Stallion Security (Pty) Limited v Van Staden (526/2018) [2019] ZASCA 127 (27 September 2019)

/ / 2019, Delict


On or about 03 November 2014, an employee of Stallion Security (Pty) Ltd (the “Appellant”), namely Mr. Khumalo, murdered Ms Van Staden’s (the “Respondent”) spouse (the “Deceased”), who was employed as a financial manager at the head office of Bidvest Panalpina Logistics (Pty) Ltd (“Bidvest”). The issue considered in this appeal was whether the Appellant was vicariously liable for the Respondent’s claim for loss of support as a result of the death of the Deceased.

The Appellant is a security company, which concluded a contract with Bidvest in terms of which the Appellant’s contractual obligation was to provide access control at the premises secured by the Appellant, one of which was at Bidvest’s head office. Mr. Khumalo was employed as the Appellant’s site manager at the Bidvest head office to conduct regular inspections of the other security guards who were on duty, this included unexpected/after hour visits to Bidvest’s premises. Furthermore, his scope of employment included inspections of the interior of the building by using a bypass/override key in order to do so.
In October 2014, Mr. Khumalo continuously failed to attend at work, claiming that he was ill and unable to report to duty. Due to his failure to complete his work as the site manager, the risk manager at Bidvest requested that the Appellant remove Mr. Khumalo from his position. The Appellant however, already granted Mr. Khumalo sick leave.

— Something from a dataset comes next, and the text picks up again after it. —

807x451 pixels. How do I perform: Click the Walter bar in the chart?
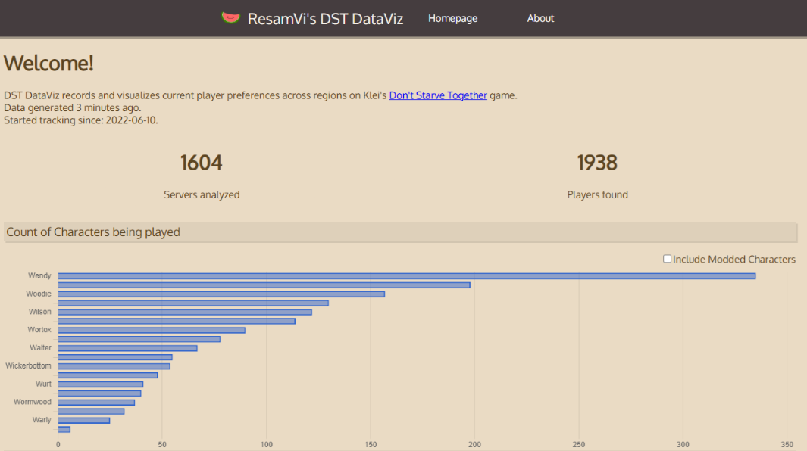[127, 348]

On or about 29 October 2014, Mr. Khumalo “hired” a firearm and, knowing that the Deceased often worked late, attempted to rob the deceased and locate a petty cash box. He attempted to do so on numerous occasions. A few days later, Mr. Khumalo shot and killed the Deceased after he was escorted out of the head office by Mr. Khumalo and taken to a shopping centre to withdraw money from an ATM. Only after the incident occurred, Mr. Khumalo confirmed in a statement to the police that he had borrowed money from certain persons and as a result of his failure to repay such monies, such persons were ‘hurting’ Mr. Khumalo (the relevance of this information will become important below).

The High Court, Pretoria (the “court a quo”) held that Mr. Khumalo’s wrongful actions were committed for his own purpose, however that the Deceased’s death was sufficiently linked to Mr. Khumalo’s employment with the Appellant. The link caused the Appellant to be found vicariously liable for the loss suffered by the Respondent. Thus, the court a quo granted judgment in favour of the Respondent.

Ordinarily, an employer will be held vicariously liable for an employee’s wrongful conduct committed during the course or within the scope of his/her employment. Difficulties arise in circumstances where an employee commits an intentional wrongful act, which is entirely for his/her own purpose (as in the above matter). The vicarious liability test is applied on a case by case basis and objectively by asking the question of whether the delict committed is “sufficiently connected to the business of the employer” in order to render the employer liable. In other words, whether a link exists between the wrongful act and the conduct authorised by the employer to justify the vicarious liability (the “risk liability”).


The SCA considered foreign judgements, particularly the factors set out in the unanimous Supreme Court of Canada judgement in the Bazley v Curry 1999 2 SCR 534 and Jacobi v Griffiths 1999 2 SCR. The SCA agreed with the judgements in that an enquiry should not be limited to a mere ‘but for’ causal link. Thus, the factors considered were as follows:
whether liability should lie against the employer, rather than concealing the decision surrounding ‘scope of employment’ and ‘mode of conduct’;
whether the wrongful act is sufficiently related to the conduct authorised by the employer in order to justify the employer’s vicarious liability (whether a connection exists between the creation or enhancement of a risk and the wrong that stems from the conduct);
other factors such as: the opportunity that the employer afforded the employee to abuse his/her power; the extent to which the wrongful act may have furthered employer’s aims; the extent to which wrongful act was related to friction/confrontation/intimacy inherent in the employer’s enterprise; the extent of power conferred on the employee in relation to victim; and the vulnerability of potential victims due to an employee’s wrongful exercise of his/her power.   

Having regard to the above factors, the SCA held that Mr. Khumalo’s wrongful act was solely for his own purposes. The SCA also found that by Mr. Khumalo being on sick leave and not committing the murder at his workplace, diminished the link between the Appellant and the murder. However, the SCA found that Mr. Khumalo’s position as the site manager enabled his opportunity to commit the wrongful act. Thus, his position created a risk that his powers as site manager might be abused, rendering the Deceased vulnerable. Furthermore, the Appellant’s contractual responsibility to protect the personal safety of Bidvest’s employee in the workplace, of which Mr. Khumalo was responsible for, created a “normative link” between the Appellant and the damages suffered by the Respondent.
The SCA accordingly dismissed the appeal with costs.